If I were to invent a programming language for the 21st century - smb06
https://hackernoon.com/if-i-were-to-invent-a-programming-language-for-the-21st-century-78ba605c2ed2?source=linkShare-3e4d3e72fc4a-1495469894
======
PaulHoule
I feel strongly for point 2; so many things about floating point numbers are
distractions that make computers seem unintelligent. (Some of "A.I." is about
not acting stupid.)

Compilation speed in 1 turns out to be really important to many users. C/C++
projects with 1 hour+ build times are a reality for many in the industry. PHP
beat out Perl on the web partially because the PHP language was faster to
parse. Even so, I've seen people very frustrated by a 30 second build process
with PHP.

As for point 3, C/C++ metaprogramming is hell because the creators of C/C++
got the math wrong at the very beginning

[https://en.wikipedia.org/wiki/The_lexer_hack](https://en.wikipedia.org/wiki/The_lexer_hack)

Other forms of metaprogramming are so powerful that they should not be
dismissed just because of that train crash, particularly if you don't care how
fast the compiler is. Metaprogramming is particularly strong for creating
domain specific languages, which especially put power into the hands of non-
professional programmers.

Two themes they don't mention:

1\. The most significant difference between natural and computer languages is
that natural languages are much more lenient in what people call
"identifiers". For instance, we can say

"Phil Collins" "The lead singer from Genesis" "The guy who sings on the track
I am listening to right now"

to refer to something (and you certainly could write database queries to do
the same) but programming languages require you to use a limited number of
specific terms that appear in the symbol table.

If you opened up the ability for the computer to accept many possible names
for things, you also open up the possibility of errors caused by over-eager
matches, and resolving that one is a toughie.

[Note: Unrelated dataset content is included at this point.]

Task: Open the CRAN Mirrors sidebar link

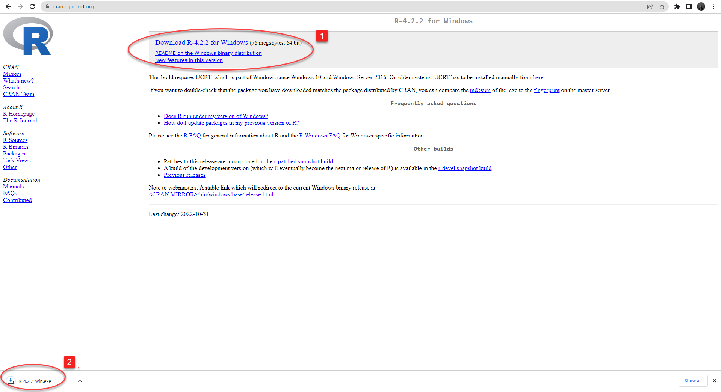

2\. Advanced programming languages can benefit from IDE integration. Start
with the benefits of an IDE such as PyCharm or IntelliJ Idea. Java would be
vastly more painful to program in if it did not have automated refactoring
tools, thus good IDEs can transform the acceptability of a language. In the
case of ambiguity resolution, as mentioned above, an IDE could engage the user
in a dialogue about ambiguities in the program.